Germany on Tuesday celebrates 500 years since theologian Martin Luther nailed his "95 theses" to a church door, marking the start of the Reformation that created the Protestant church and transformed European society.

German Chancellor Angela Merkel and President Frank-Walter Steinmeier will attend a service at the same church where Luther is said to have first displayed his list of criticisms of the Catholic Church in 1517.

The 2.30pm (1330 GMT) service at the gothic Schlosskirche (All Saints' Church) in Wittenberg will mark the end of year-long celebrations by protestants in 700 German towns and cities.

Wittenberg, a town of 47,000 inhabitants 100 kilometers (60 miles) southwest of Berlin, has itself received tens of thousands of Christian visitors from around the world in recent months.

Reformation Day on October 31 is this year a public holiday across all of Germany.
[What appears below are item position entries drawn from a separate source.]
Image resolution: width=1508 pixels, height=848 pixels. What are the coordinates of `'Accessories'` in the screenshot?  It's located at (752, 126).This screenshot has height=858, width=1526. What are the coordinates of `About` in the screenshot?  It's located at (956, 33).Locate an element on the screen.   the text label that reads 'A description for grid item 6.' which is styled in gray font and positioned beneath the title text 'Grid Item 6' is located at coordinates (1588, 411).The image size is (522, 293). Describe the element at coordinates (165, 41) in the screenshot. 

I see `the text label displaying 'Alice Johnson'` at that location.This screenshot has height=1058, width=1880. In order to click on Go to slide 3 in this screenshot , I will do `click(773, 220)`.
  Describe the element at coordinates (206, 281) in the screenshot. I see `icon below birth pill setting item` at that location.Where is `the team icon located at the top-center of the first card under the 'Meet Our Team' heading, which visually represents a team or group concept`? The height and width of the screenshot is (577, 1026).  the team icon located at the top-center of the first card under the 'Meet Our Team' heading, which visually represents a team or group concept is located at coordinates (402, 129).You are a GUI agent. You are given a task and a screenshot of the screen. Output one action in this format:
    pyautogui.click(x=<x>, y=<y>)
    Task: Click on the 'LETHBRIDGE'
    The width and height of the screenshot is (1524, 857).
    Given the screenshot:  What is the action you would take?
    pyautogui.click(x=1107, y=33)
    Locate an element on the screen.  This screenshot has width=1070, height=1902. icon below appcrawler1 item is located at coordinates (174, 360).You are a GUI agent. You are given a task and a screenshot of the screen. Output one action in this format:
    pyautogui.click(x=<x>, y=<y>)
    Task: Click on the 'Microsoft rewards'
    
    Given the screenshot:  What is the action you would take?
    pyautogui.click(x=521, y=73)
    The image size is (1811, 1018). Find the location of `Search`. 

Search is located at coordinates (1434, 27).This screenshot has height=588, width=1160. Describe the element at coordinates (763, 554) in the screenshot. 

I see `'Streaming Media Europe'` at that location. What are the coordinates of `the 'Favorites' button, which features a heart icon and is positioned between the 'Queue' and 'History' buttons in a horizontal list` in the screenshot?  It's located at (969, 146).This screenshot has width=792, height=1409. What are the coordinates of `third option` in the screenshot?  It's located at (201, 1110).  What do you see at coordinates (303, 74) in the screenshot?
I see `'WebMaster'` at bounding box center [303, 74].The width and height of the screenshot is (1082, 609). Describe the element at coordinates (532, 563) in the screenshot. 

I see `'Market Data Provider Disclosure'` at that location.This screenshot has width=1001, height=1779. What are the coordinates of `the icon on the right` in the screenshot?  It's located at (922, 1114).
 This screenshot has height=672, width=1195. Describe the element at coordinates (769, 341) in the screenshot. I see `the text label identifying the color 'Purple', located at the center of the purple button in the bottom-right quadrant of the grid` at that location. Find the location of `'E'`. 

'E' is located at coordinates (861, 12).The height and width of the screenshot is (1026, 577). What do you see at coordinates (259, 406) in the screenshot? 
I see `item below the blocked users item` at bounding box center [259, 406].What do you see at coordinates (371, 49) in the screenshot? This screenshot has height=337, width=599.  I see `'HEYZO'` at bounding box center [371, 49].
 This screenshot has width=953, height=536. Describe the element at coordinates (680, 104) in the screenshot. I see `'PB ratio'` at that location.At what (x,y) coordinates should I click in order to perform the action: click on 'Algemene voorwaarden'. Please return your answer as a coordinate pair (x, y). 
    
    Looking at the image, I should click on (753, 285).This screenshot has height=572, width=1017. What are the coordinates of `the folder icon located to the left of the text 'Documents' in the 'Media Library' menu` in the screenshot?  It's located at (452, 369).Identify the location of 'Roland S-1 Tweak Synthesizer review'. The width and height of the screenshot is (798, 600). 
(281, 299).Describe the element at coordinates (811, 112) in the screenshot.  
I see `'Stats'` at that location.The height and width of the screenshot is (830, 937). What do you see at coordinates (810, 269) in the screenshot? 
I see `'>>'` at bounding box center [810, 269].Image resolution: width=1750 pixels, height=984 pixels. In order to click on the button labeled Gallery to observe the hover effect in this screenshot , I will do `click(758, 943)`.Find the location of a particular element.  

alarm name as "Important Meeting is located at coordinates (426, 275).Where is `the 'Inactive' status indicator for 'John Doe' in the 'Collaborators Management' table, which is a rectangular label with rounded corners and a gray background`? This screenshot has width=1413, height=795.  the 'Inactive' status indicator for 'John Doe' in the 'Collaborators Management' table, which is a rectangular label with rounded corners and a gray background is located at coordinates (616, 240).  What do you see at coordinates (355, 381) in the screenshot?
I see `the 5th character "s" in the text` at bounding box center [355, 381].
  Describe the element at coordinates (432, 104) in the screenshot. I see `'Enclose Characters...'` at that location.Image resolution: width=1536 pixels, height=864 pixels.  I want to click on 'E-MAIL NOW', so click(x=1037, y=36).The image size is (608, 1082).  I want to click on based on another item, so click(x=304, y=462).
Usually it is a day off only in certain states.

Half a century ago Luther challenged Catholic clerics' practice of selling "indulgences" to repentant worshipers.

He said Christians could not buy or earn their way into heaven but only entered by the grace of God. 

His challenge led to a historic break from the Catholic Church.

However, the theologian's name has also been associated with one of Germany's darkest periods: his attacks on Judaism in his writings were used as a reference for Nazi ideology.

Merkel, herself the daughter of a Protestant pastor, said it was essential that Luther's anti-Semitism never be scrubbed from his theological legacy.

"That is, for me, the comprehensive historical reckoning that we need," she said in her weekly video podcast on Saturday.

A row over a medieval anti-semitic carving which remains on the facade of another church in Wittenberg risks overshadowing the celebrations.

It is one of the last remaining examples of anti-Jewish folk art that was common in Europe at the time.

A petition started by British theologian Richard Harvey has called for the sculpture to be removed from the public sphere and displayed in a museum.